# Steel or graphite?



## Gibby (Sep 9, 2007)

I wanted to buy a new club set, I can get a very cheap 12 pc. set but they're all steel shafts (Even woods)

So what's better to get? A set with all steel shafts or all graphite?


----------



## Gibby (Sep 9, 2007)

Oh, and if this makes a difference I have only started playing golf (Driving range and practice balls) about 5 days ago.


----------



## 65nlovenit (Dec 8, 2006)

Normally Graphite are a lot lighter to carry then steel clubs. For newbies, its probably better to go with graphite then steel, but unfortunately their more expensive. A better alternative is to go with steel for the irons and graphite for the woods if possible. Just my opinion...

Del


----------



## Gibby (Sep 9, 2007)

Yeah, here's what I'm thinking now... I will get a half-set wth steel clubs then buy a Driver with graphite shaft. (Set only contains 3 wood, not driver..)

I think I only need a half-set since I just begun...


----------



## 300Yards (Jan 23, 2007)

You'd probably be better off, just sticking with the 3 wood for now. When ever you get that club down, then you can start thinking about a driver. As as the graphite or steel.. That really depends on your swing. Graphite is normally better for beginners, but you may want to use a launch monitor to find out what is truly best for you.


----------



## Surtees (Sep 11, 2007)

I havent been play for to long about 9 months but not every week and i found that steels were easier to hit with and i hit straighter with them i'm starting to hit better with graphite now driver and hybirds anyway that what i found easier


----------



## Gibby (Sep 9, 2007)

Are hybrids Graphite irons?

I think I'll just buy steel then buy a graphite driver.


----------



## Surtees (Sep 11, 2007)

My hybirds are i think you can get steel one but from what Ive seen most are graphite


----------

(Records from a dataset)
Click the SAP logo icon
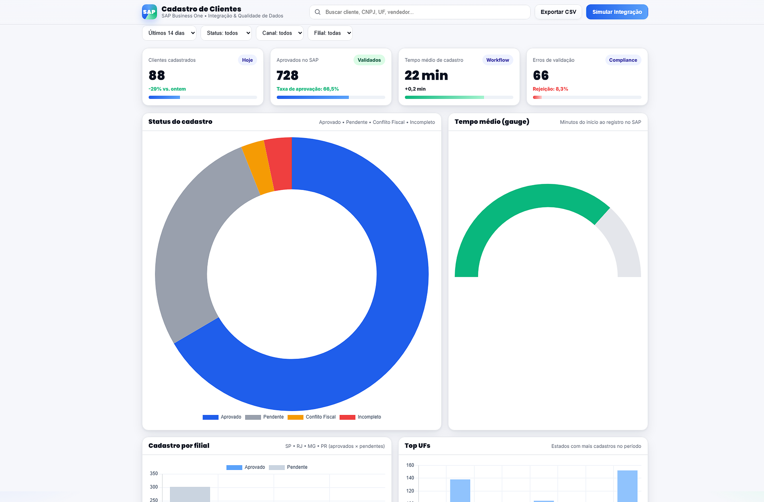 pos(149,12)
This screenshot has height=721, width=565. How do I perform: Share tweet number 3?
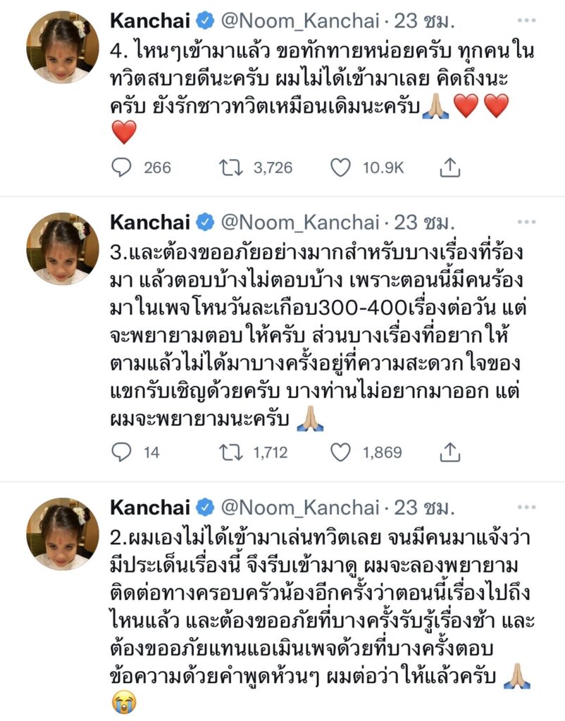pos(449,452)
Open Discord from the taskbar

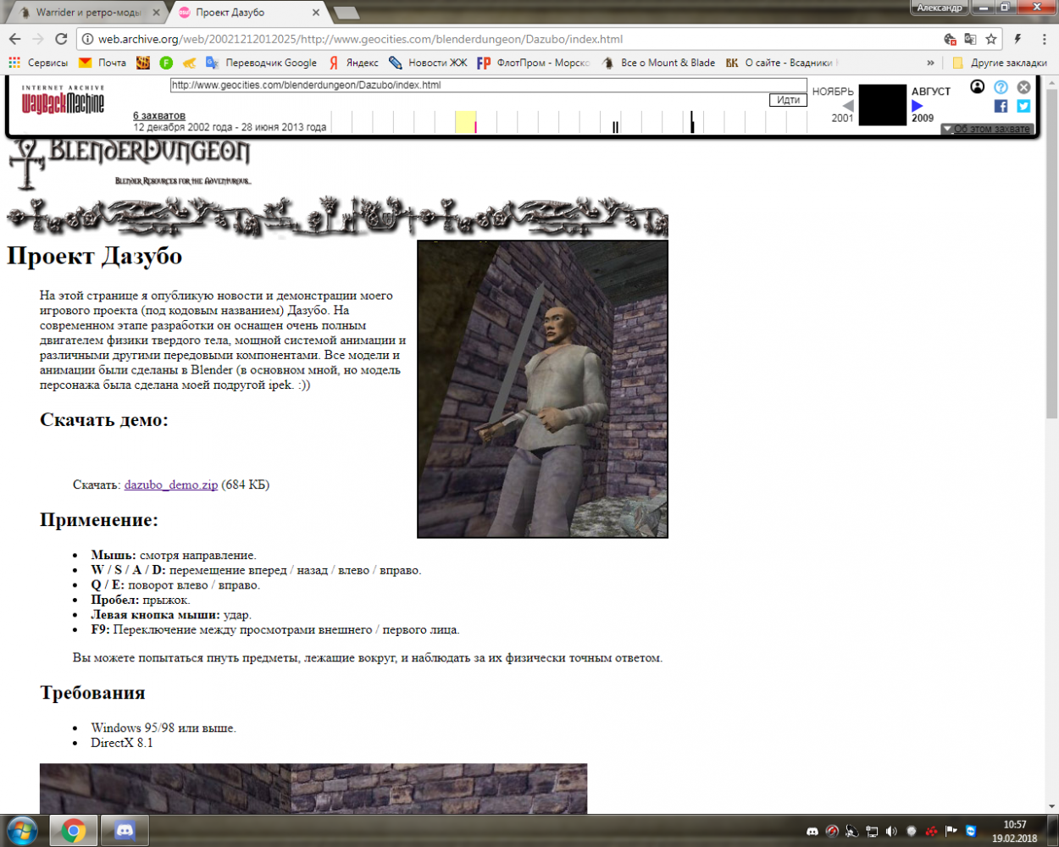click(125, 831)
...
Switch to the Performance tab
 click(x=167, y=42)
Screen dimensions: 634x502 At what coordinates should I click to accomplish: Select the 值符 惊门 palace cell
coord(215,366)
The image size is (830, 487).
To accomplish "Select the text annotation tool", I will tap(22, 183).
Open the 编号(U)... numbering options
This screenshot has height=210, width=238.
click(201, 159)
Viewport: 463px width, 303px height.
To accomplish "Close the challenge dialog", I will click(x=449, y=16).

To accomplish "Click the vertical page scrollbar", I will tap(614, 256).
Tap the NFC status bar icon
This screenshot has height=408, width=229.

To do:
• A. Answer these questions using the forum thread on steel versus graphite shafts:
(i) How long before his second post had Gibby started playing golf?
(ii) According to 65nlovenit, what is the downside of graphite clubs?
(iii) About how long had Surtees been playing when he first posted?
• B. In the forum thread on steel versus graphite shafts, take the passage starting at "## 65nlovenit (Dec" and ending at "wood, not driver..)", and swap "irons" for "wedges".
• C. Shorten the paragraph in the forum thread on steel versus graphite shafts that begins "You'd probably be better off", keeping its main points.

Task-by-task outputs:
• A.
(i) About 5 days.
(ii) They are more expensive.
(iii) About 9 months.

• B.
## 65nlovenit (Dec 8, 2006)

Normally Graphite are a lot lighter to carry then steel clubs. For newbies, its probably better to go with graphite then steel, but unfortunately their more expensive. A better alternative is to go with steel for the wedges and graphite for the woods if possible. Just my opinion...

Del


----------



## Gibby (Sep 9, 2007)

Yeah, here's what I'm thinking now... I will get a half-set wth steel clubs then buy a Driver with graphite shaft. (Set only contains 3 wood, not driver..)

• C. Stick with the 3 wood for now and think about a driver once that club is mastered. Whether graphite or steel is better depends on your swing. Graphite usually suits beginners, but a launch monitor can show what is truly best for you.